1. ⚠️ CRITICAL: Privilege Escalation via pull_request Trigger

File: .github/workflows/claude-code-review.yml
Lines: 3-5

Issue: The workflow triggers on pull_request events from ANY fork without proper permission restrictions. This allows malicious actors to:

• Submit a PR that triggers the workflow with elevated permissions
• Potentially access secrets (ANTHROPIC_API_KEY)
• Execute arbitrary commands via Claude's bash capabilities

Impact: HIGH - API key exposure, unauthorized API usage, potential lateral movement

Recommendation:

on:
  pull_request_target:  # Use pull_request_target instead
    types: [opened, synchronize]

AND add explicit environment protection:

jobs:
  claude-review:
    environment: 
      name: claude-review
      # Configure environment protection rules in repo settings

---

2. ⚠️ CRITICAL: Prompt Injection Vulnerability

File: .github/workflows/claude.yml
Lines: 16-19

Issue: The workflow uses contains() to check user-controlled content (issue titles, bodies, comments) without sanitization.
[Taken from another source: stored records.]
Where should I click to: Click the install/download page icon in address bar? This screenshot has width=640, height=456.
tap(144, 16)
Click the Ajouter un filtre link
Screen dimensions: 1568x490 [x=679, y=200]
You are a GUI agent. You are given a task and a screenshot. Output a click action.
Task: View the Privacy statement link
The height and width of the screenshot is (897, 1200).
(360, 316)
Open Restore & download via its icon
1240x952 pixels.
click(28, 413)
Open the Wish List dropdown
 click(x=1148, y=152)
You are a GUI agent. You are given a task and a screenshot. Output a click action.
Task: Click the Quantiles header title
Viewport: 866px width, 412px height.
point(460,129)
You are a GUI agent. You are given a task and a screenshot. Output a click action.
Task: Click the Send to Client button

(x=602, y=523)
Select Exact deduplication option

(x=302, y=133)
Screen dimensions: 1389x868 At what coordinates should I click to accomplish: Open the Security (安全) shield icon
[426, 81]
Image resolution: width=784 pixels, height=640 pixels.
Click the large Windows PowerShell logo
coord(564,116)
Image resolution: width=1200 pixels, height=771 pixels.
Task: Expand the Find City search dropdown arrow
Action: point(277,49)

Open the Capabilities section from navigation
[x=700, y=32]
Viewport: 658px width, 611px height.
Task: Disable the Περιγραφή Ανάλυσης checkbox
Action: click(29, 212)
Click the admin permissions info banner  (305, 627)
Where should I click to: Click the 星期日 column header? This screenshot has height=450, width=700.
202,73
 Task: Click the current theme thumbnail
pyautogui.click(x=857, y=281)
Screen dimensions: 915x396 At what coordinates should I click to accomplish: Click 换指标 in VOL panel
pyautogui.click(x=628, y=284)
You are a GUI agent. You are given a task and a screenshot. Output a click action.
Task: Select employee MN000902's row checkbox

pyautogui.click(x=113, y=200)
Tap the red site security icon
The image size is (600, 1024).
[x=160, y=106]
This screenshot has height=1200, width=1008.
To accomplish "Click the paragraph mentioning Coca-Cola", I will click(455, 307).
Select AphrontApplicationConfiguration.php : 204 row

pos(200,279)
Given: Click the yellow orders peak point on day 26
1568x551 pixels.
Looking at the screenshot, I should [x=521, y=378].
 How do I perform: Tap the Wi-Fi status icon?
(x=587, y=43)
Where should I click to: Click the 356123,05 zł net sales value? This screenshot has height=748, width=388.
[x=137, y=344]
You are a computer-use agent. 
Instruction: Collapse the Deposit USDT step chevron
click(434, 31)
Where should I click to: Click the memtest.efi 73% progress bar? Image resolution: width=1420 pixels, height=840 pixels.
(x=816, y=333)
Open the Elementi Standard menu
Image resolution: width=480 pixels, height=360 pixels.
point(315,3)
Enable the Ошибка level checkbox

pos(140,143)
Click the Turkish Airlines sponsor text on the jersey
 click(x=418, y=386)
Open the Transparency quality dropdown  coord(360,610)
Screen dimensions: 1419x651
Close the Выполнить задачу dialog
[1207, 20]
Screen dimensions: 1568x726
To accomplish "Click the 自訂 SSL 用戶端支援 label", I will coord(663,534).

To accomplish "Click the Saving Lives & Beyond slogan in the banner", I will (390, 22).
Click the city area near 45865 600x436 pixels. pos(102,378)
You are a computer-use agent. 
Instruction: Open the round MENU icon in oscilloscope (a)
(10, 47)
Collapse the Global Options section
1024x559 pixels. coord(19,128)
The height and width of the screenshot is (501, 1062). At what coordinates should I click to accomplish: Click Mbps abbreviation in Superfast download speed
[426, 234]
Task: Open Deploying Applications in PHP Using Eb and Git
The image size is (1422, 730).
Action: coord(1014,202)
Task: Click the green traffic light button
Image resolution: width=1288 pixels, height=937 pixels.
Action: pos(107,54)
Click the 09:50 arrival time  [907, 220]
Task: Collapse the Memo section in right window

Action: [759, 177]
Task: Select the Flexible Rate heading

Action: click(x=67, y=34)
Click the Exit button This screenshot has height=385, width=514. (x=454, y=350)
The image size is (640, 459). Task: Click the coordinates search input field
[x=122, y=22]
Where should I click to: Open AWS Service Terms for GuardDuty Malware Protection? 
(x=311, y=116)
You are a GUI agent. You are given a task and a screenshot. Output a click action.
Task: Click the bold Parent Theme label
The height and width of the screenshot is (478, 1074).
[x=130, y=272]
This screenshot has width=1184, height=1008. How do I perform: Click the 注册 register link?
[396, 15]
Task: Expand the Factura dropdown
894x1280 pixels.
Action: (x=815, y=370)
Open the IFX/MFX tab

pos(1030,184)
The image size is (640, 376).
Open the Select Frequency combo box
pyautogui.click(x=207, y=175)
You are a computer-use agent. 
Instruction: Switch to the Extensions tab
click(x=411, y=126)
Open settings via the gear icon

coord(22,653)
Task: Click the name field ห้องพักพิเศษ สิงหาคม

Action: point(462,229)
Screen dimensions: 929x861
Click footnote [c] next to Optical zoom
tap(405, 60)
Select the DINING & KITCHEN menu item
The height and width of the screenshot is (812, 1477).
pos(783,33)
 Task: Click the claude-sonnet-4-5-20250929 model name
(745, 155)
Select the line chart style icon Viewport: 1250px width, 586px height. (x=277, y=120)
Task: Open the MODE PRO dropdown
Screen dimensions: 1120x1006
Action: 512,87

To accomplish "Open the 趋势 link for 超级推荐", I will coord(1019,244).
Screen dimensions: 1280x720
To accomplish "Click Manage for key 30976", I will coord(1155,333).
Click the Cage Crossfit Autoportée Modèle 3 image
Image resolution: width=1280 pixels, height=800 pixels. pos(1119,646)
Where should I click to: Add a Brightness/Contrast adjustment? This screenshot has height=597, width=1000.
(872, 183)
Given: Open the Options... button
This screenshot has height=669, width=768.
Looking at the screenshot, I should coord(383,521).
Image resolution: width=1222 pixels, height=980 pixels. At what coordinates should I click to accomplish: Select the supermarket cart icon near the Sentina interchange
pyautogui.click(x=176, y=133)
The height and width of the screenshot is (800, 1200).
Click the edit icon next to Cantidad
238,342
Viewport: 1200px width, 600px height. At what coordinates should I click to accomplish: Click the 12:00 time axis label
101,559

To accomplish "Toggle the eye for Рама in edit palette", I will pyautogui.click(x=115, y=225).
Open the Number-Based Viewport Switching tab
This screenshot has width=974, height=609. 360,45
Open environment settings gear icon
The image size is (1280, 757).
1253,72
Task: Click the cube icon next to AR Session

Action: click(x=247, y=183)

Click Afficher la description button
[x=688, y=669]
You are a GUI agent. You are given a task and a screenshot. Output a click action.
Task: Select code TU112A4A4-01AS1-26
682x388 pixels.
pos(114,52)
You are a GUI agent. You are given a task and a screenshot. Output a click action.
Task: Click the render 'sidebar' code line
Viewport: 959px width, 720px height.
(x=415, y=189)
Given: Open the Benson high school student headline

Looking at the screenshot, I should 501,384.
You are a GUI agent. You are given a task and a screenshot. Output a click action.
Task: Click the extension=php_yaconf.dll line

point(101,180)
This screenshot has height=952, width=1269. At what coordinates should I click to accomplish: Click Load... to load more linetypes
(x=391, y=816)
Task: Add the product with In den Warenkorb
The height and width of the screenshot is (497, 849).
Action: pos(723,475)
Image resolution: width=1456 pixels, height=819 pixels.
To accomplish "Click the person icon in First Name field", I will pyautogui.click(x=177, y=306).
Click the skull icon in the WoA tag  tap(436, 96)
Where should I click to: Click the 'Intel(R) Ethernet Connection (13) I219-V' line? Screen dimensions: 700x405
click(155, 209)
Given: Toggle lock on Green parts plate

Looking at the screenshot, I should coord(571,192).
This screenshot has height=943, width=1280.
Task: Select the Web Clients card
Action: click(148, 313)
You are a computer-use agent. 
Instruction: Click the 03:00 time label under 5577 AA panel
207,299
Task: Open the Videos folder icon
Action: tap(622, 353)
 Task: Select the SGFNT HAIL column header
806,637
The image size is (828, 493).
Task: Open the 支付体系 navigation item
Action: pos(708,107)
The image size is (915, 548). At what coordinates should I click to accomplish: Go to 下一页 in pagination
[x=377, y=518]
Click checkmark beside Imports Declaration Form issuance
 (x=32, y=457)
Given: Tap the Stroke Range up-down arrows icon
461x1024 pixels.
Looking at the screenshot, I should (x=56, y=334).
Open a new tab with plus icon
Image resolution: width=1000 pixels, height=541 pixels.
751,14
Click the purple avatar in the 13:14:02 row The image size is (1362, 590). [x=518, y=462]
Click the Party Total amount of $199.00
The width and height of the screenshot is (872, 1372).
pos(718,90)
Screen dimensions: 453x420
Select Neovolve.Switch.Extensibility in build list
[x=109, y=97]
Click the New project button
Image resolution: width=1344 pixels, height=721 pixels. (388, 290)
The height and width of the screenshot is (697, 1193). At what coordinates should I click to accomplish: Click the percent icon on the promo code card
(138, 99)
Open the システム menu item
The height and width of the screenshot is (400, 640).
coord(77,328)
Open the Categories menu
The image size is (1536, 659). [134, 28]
An attacker can craft malicious input to inject commands or exfiltrate data.

Impact: HIGH - Command injection, data exfiltration, API abuse

Recommendation:

1. Use pull_request_target instead of allowing comments to trigger workflows
2. Implement strict input validation
3. Use a dedicated GitHub App with limited scope instead of GITHUB_TOKEN
4. Add rate limiting per user
5. Restrict to trusted contributors only:

if: |
  (github.event_name == 'issue_comment' && 
   contains(github.event.comment.body, '@claude') &&
   (github.event.comment.author_association == 'OWNER' || 
    github.event.comment.author_association == 'MEMBER' ||
    github.event.comment.author_association == 'COLLABORATOR'))

---

3. ⚠️ HIGH: Action Version Not Pinned to Commit SHA

Files: Both workflow files
Lines: claude-code-review.yml:30,36 | claude.yml:29,35

Issue: Using @v4 and @v1 tags instead of commit SHAs allows:

• Tag hijacking attacks
• Supply chain compromises
• Unexpected breaking changes

Impact: MEDIUM-HIGH - Potential malicious code execution

Recommendation:

# Instead of:
uses: actions/checkout@v4
uses: anthropics/claude-code-action@v1

# Use commit SHAs with comments:
uses: actions/checkout@b4ffde65f46336ab88eb53be808477a3936bae11 # v4.1.1
uses: anthropics/claude-code-action@<commit-sha> # v1.x.x

Update regularly and verify checksums.

---

Additional Security Recommendations:

4. Least Privilege: The id-token: write permission seems unnecessary - remove unless required for OIDC
5. Secret Exposure: Ensure ANTHROPIC_API_KEY has IP restrictions and usage monitoring enabled
6. Audit Logging: Enable detailed logging for all Claude action executions
7. Timeout Protection: Add timeout-minutes: 10 to prevent resource exhaustion
8. Tool Restrictions: The claude_args in line 53 allows bash commands - ensure these are properly sandboxed

---

Summary:

Risk Level: 🔴 HIGH
Action Required: Address items 1-3 before merging

These vulnerabilities could lead to API key theft, unauthorized resource access, and potential repository compromise. Please remediate before deployment.